◆ Data records:
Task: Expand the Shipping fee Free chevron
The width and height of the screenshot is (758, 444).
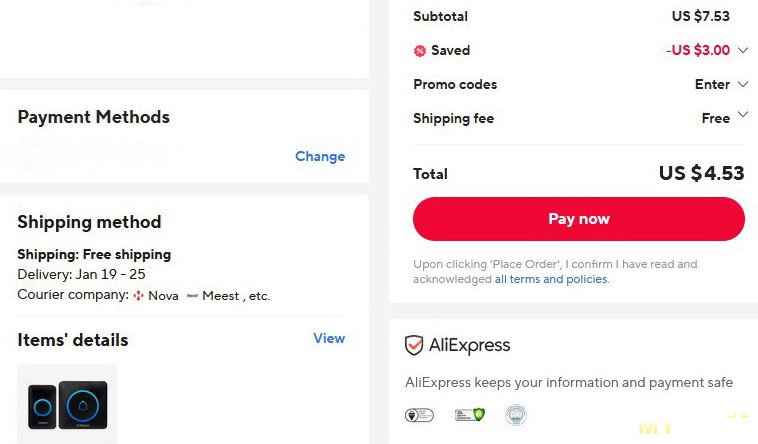Action: [742, 116]
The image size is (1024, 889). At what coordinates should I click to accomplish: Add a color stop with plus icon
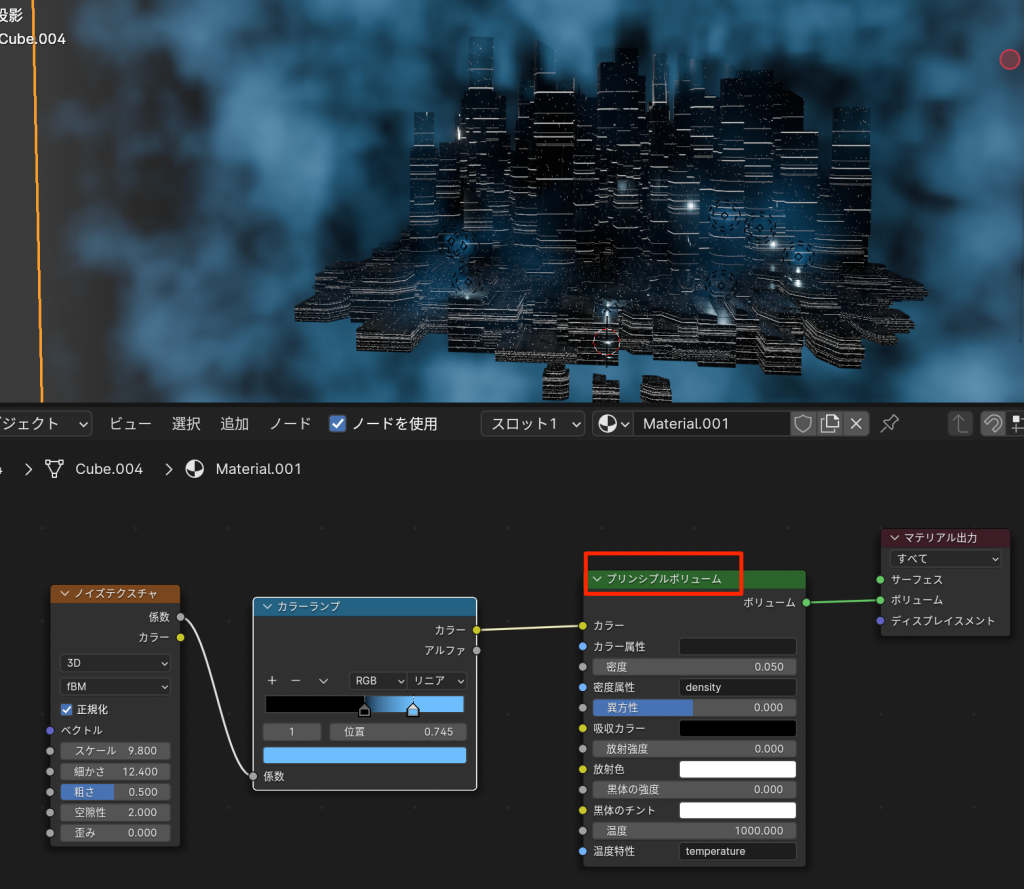(271, 680)
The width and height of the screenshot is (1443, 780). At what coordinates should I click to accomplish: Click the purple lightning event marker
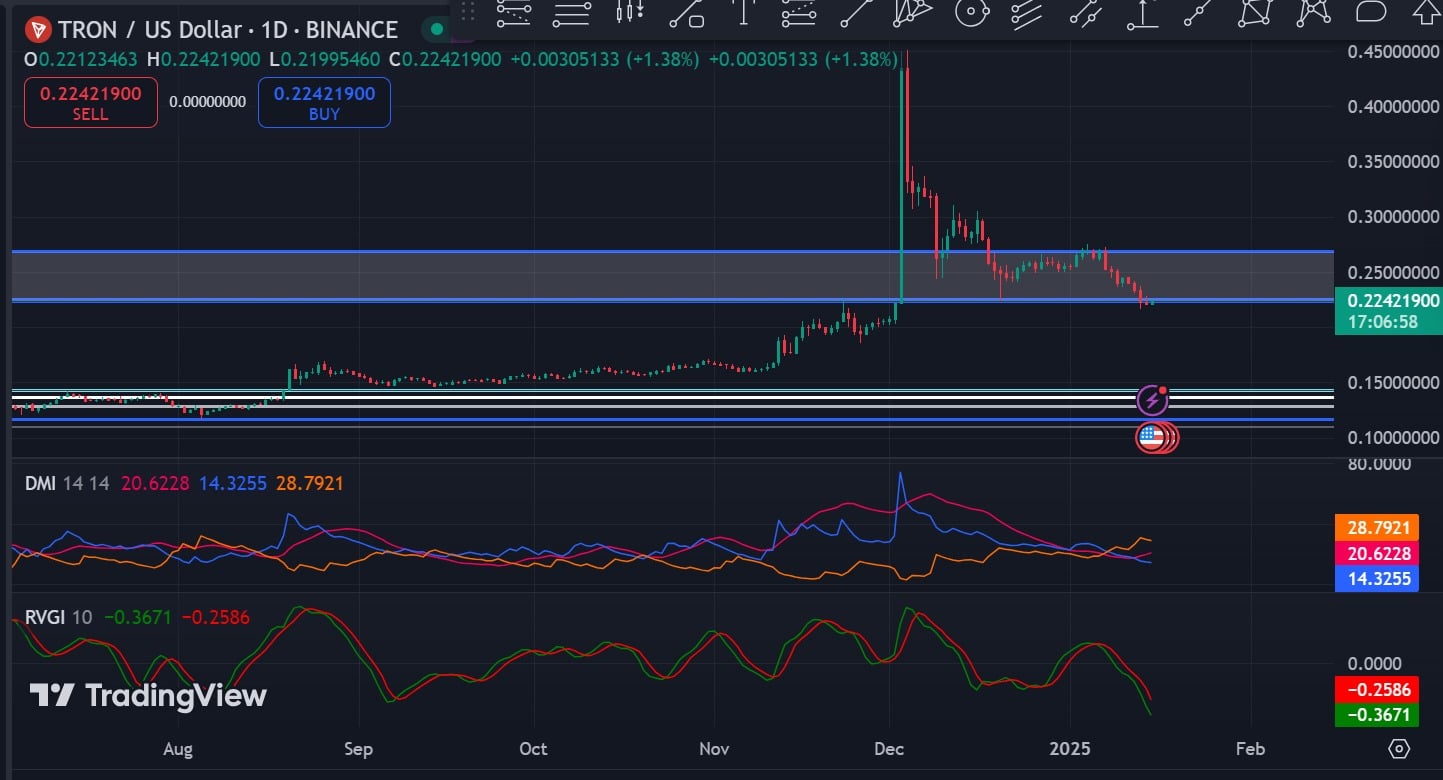tap(1152, 401)
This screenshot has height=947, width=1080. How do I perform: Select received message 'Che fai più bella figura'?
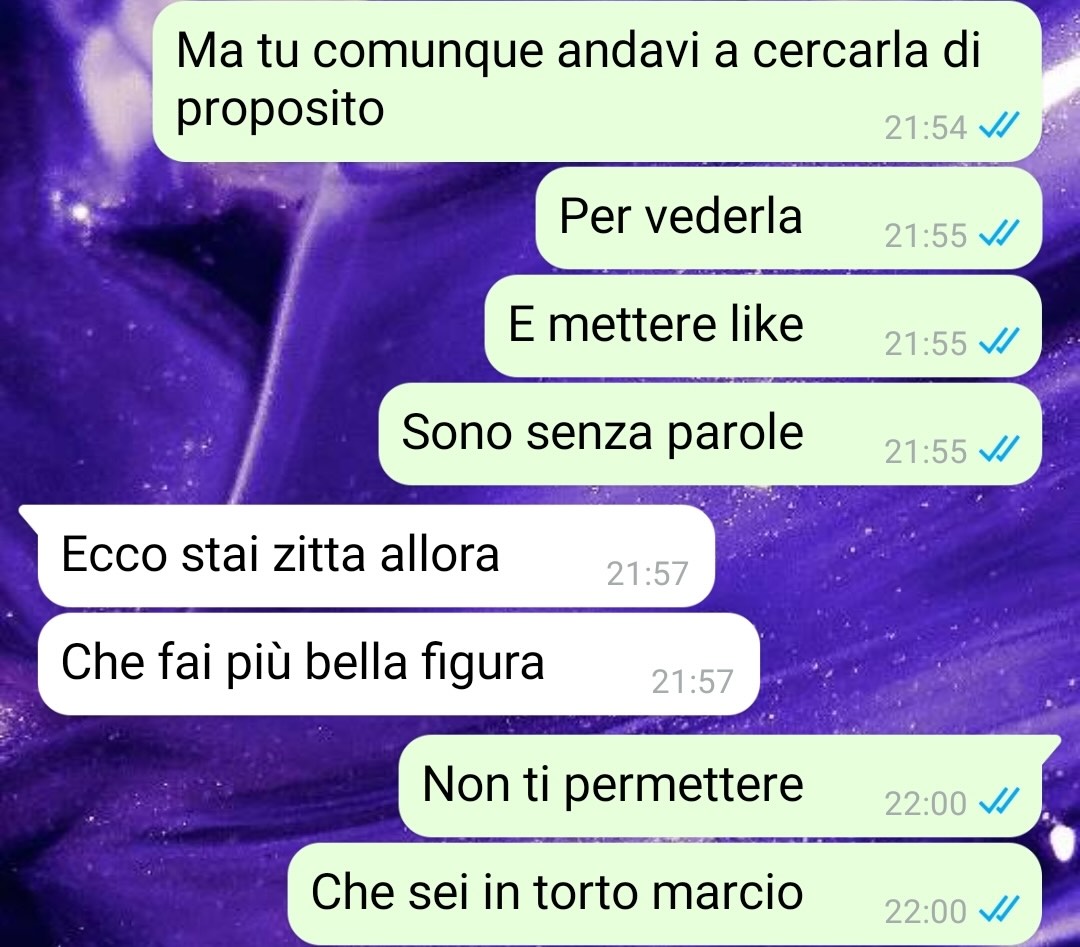click(399, 664)
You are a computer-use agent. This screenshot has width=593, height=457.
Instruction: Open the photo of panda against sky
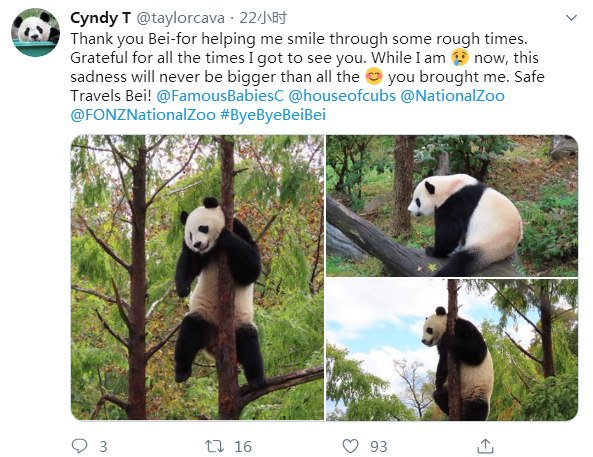[452, 350]
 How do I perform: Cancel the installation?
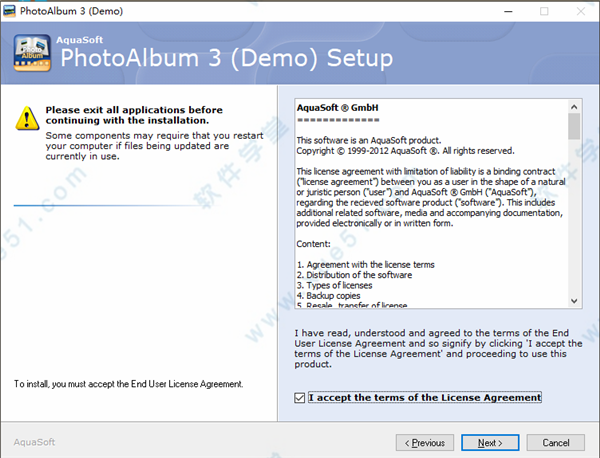556,443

◆ What you need to do: Print every line above exactly as given, but not the pictures.

◆ Result for this exercise:
Task: Expand the Shipping fee Free chevron
The width and height of the screenshot is (758, 444).
Action: [742, 116]
The image size is (1024, 889). At what coordinates should I click to accomplish: Add a color stop with plus icon
(271, 680)
The width and height of the screenshot is (1443, 780). At what coordinates should I click to accomplish: Click the purple lightning event marker
tap(1152, 401)
This screenshot has height=947, width=1080. How do I perform: Select received message 'Che fai più bella figura'?
click(399, 664)
You are a computer-use agent. This screenshot has width=593, height=457.
Instruction: Open the photo of panda against sky
[452, 350]
 How do I perform: Cancel the installation?
556,443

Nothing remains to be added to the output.